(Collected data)
------------------------------------------------------------------------
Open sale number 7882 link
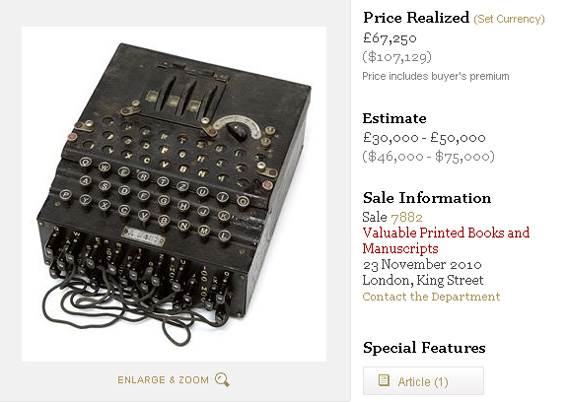568x402 pixels. point(406,217)
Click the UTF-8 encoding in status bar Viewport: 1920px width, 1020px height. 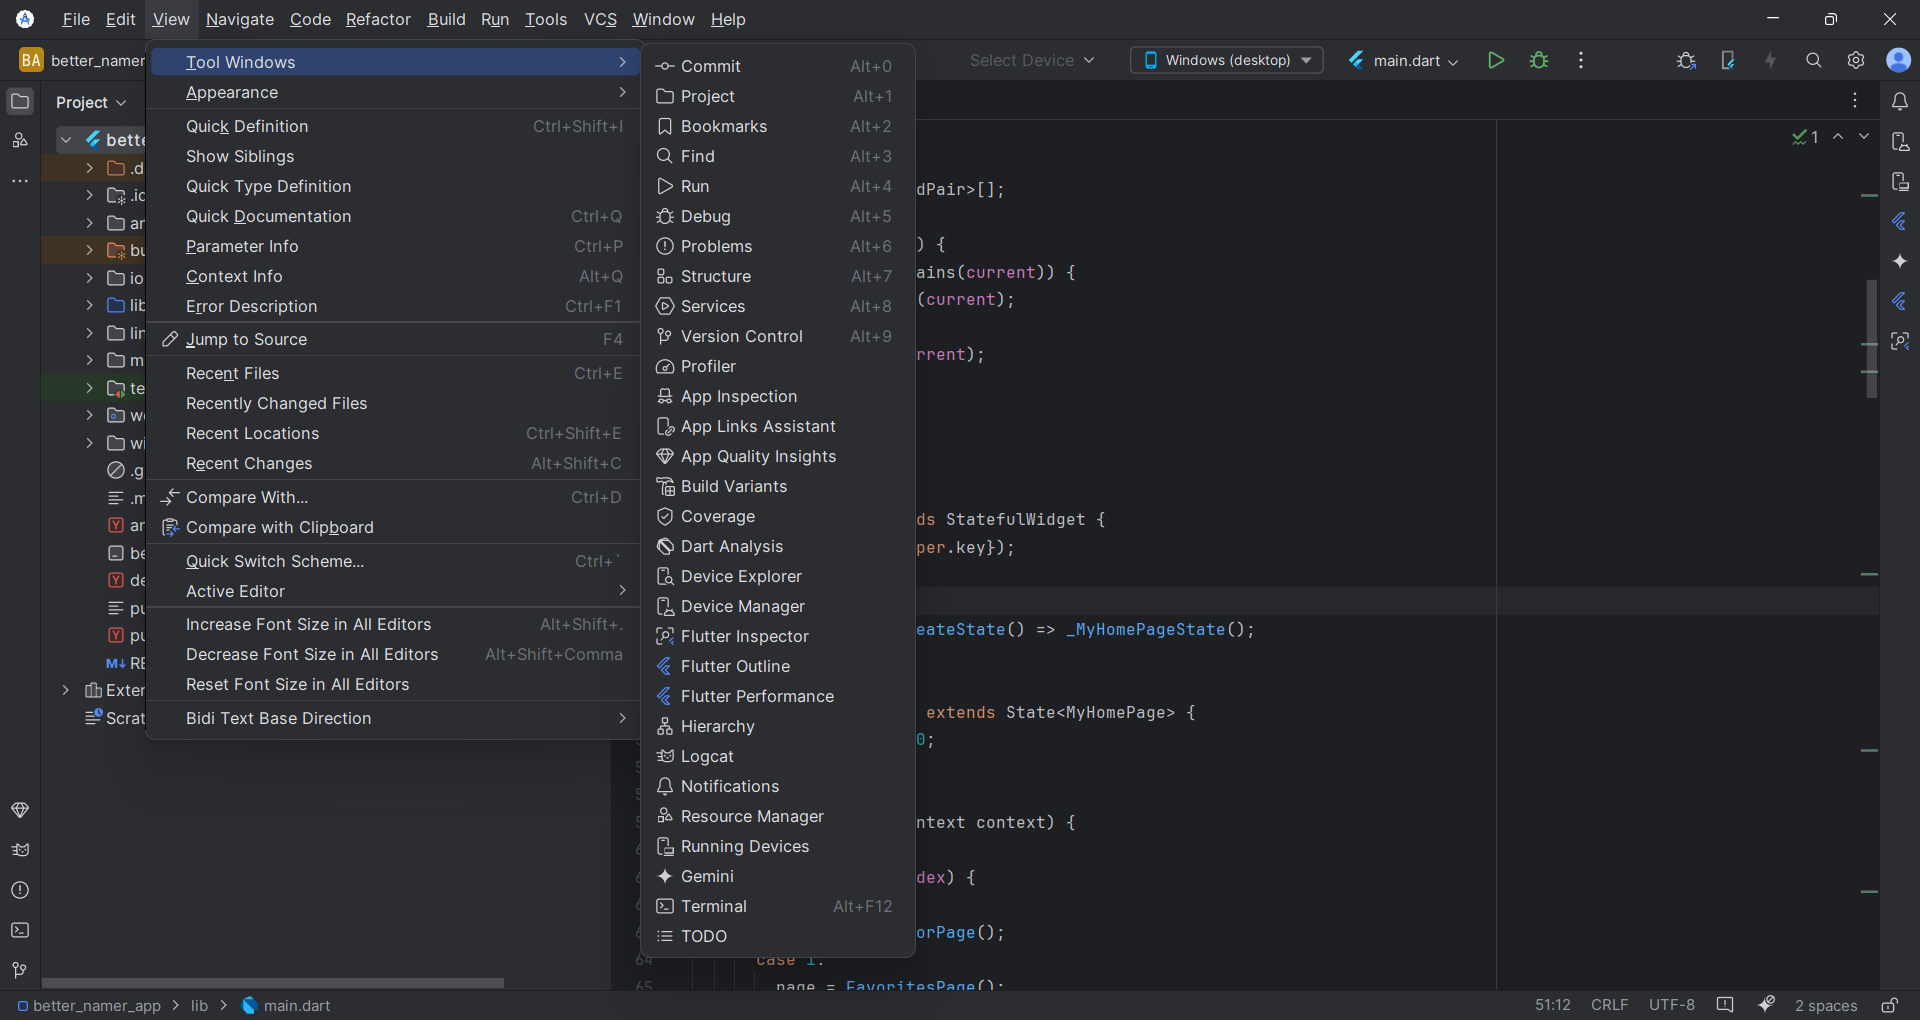point(1671,1005)
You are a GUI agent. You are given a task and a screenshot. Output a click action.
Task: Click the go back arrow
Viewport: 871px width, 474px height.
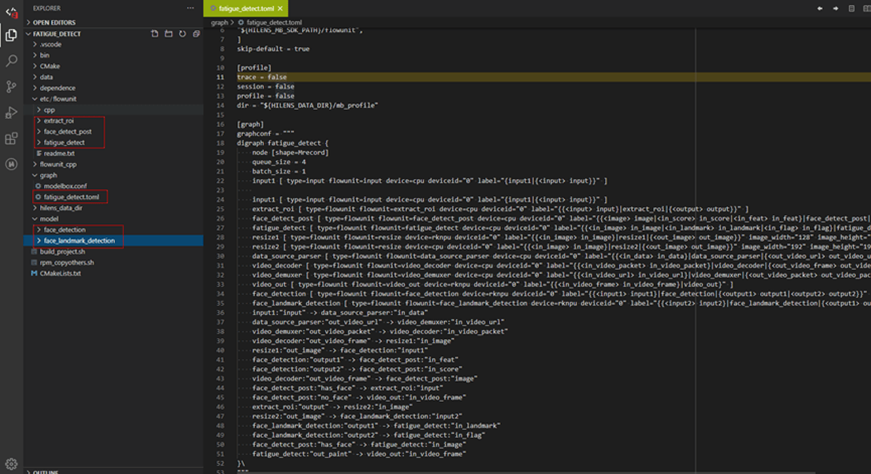[x=820, y=8]
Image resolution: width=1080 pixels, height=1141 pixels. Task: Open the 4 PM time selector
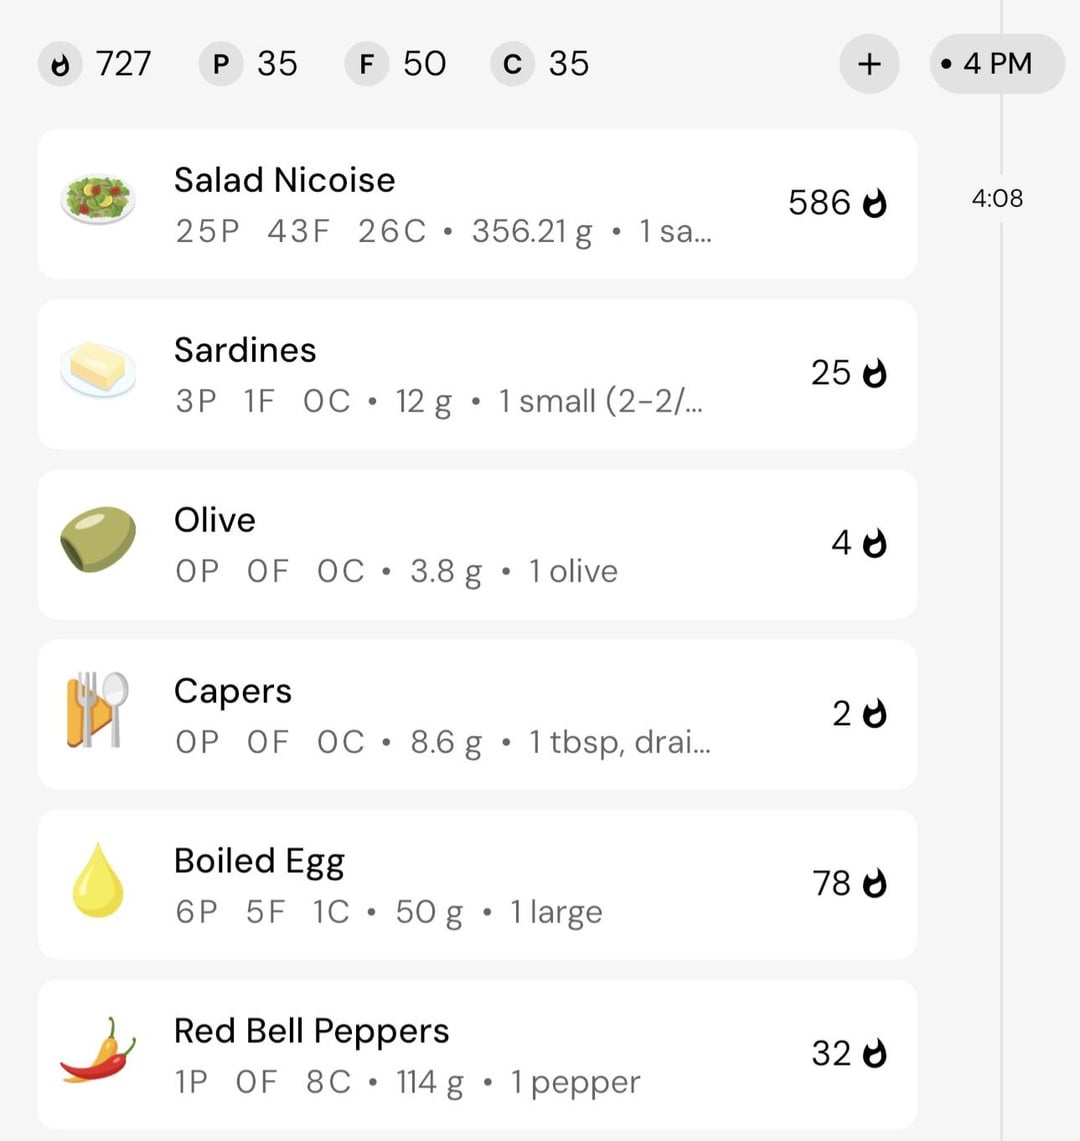pyautogui.click(x=996, y=64)
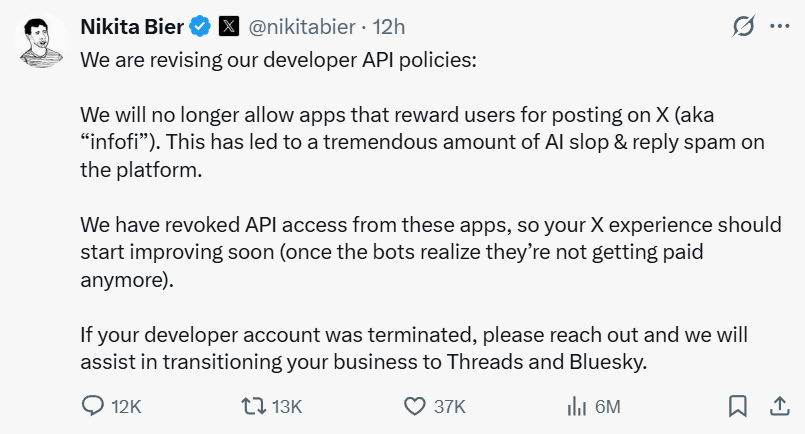Click the 13K reposts count
805x434 pixels.
[287, 406]
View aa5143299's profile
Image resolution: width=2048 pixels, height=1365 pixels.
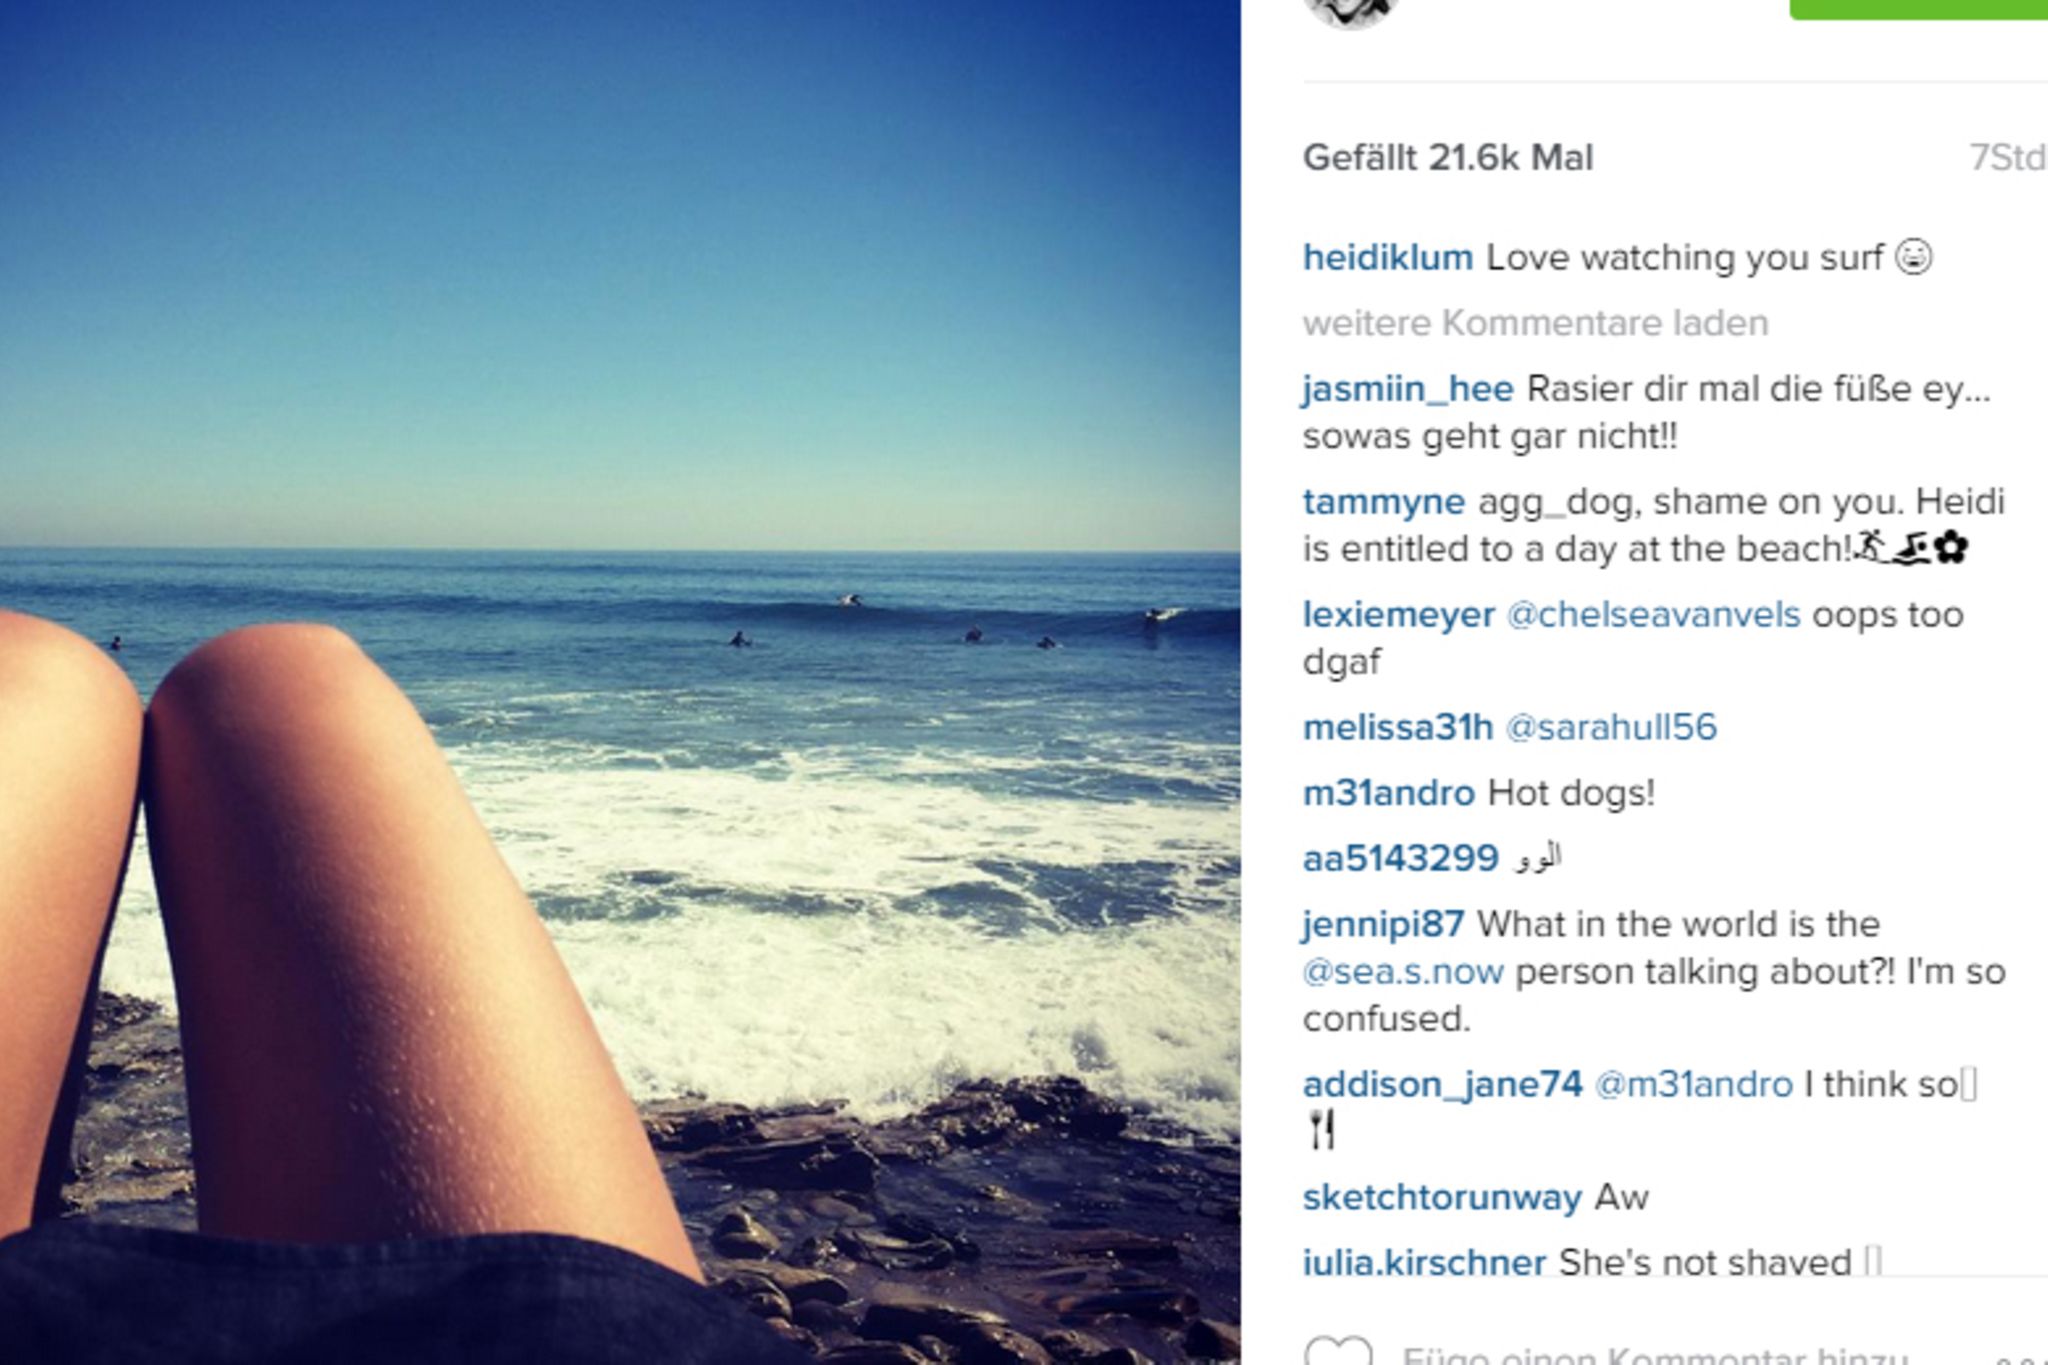click(1400, 859)
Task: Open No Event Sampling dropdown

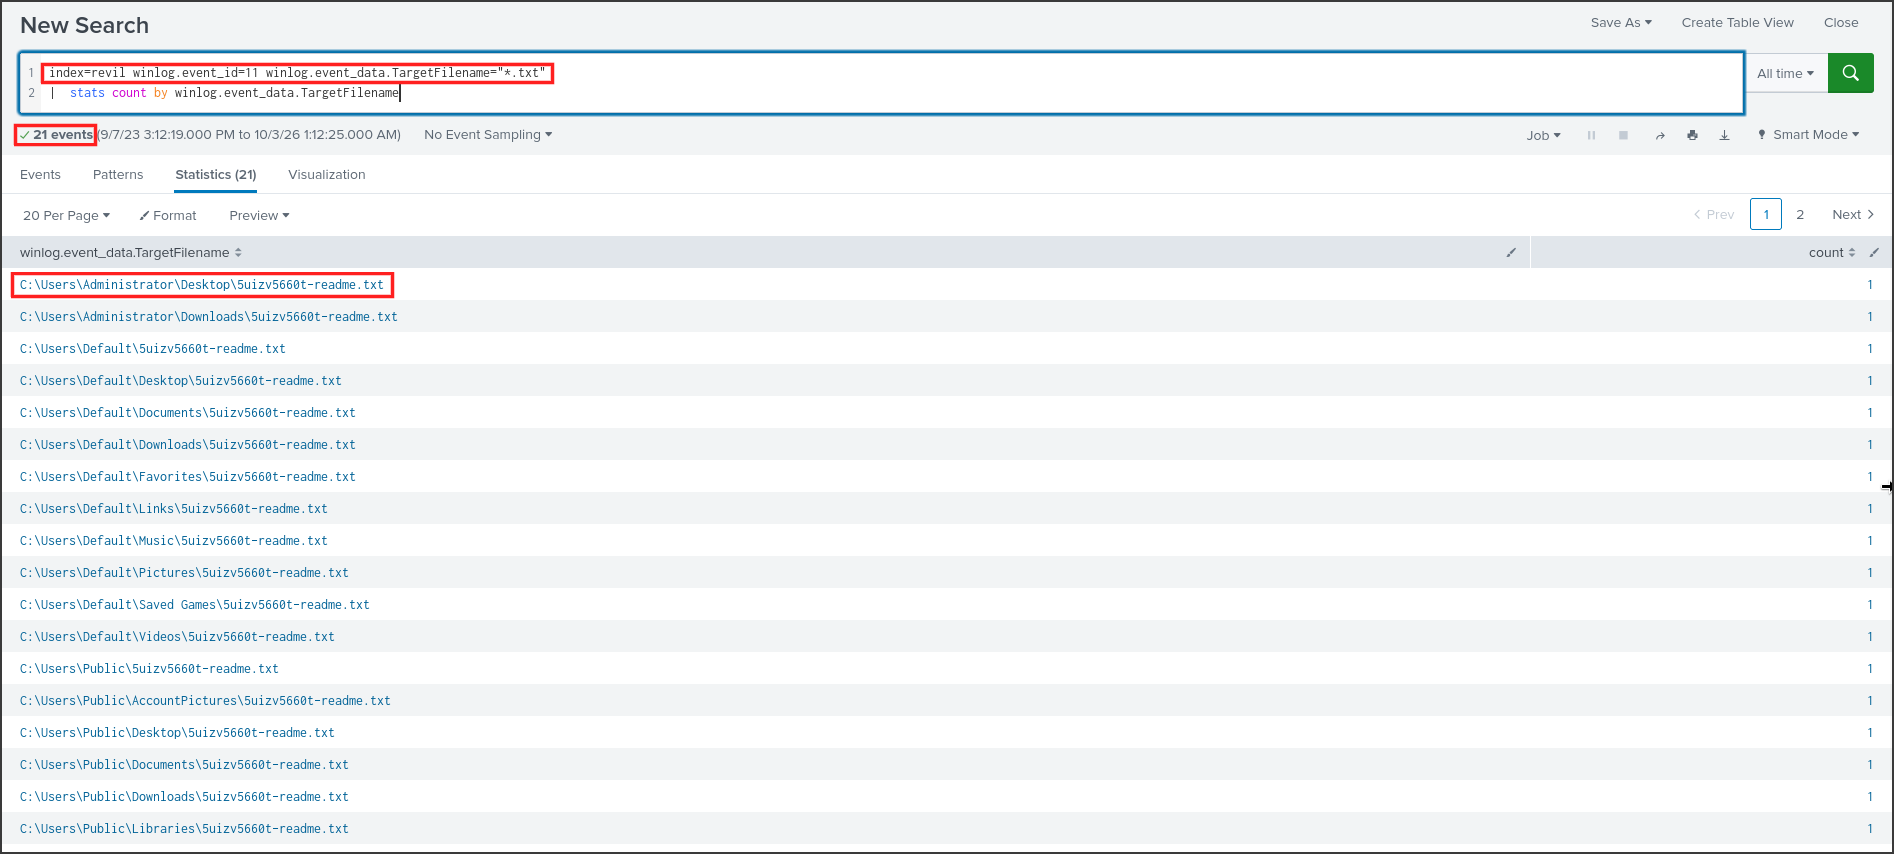Action: pyautogui.click(x=488, y=135)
------------------------------------------------------------------------
Required work: Where the line containing "Image resolution: width=1080" appears in the records above, begin copying and continue exactly through the last line, with nothing else; omit every picture.

Solution to this problem:
Image resolution: width=1080 pixels, height=1141 pixels. Task: Open the 4 PM time selector
pyautogui.click(x=996, y=64)
Click the 13K reposts count
805x434 pixels.
[287, 406]
View aa5143299's profile
Image resolution: width=2048 pixels, height=1365 pixels.
click(1400, 859)
Task: Open No Event Sampling dropdown

Action: pyautogui.click(x=488, y=135)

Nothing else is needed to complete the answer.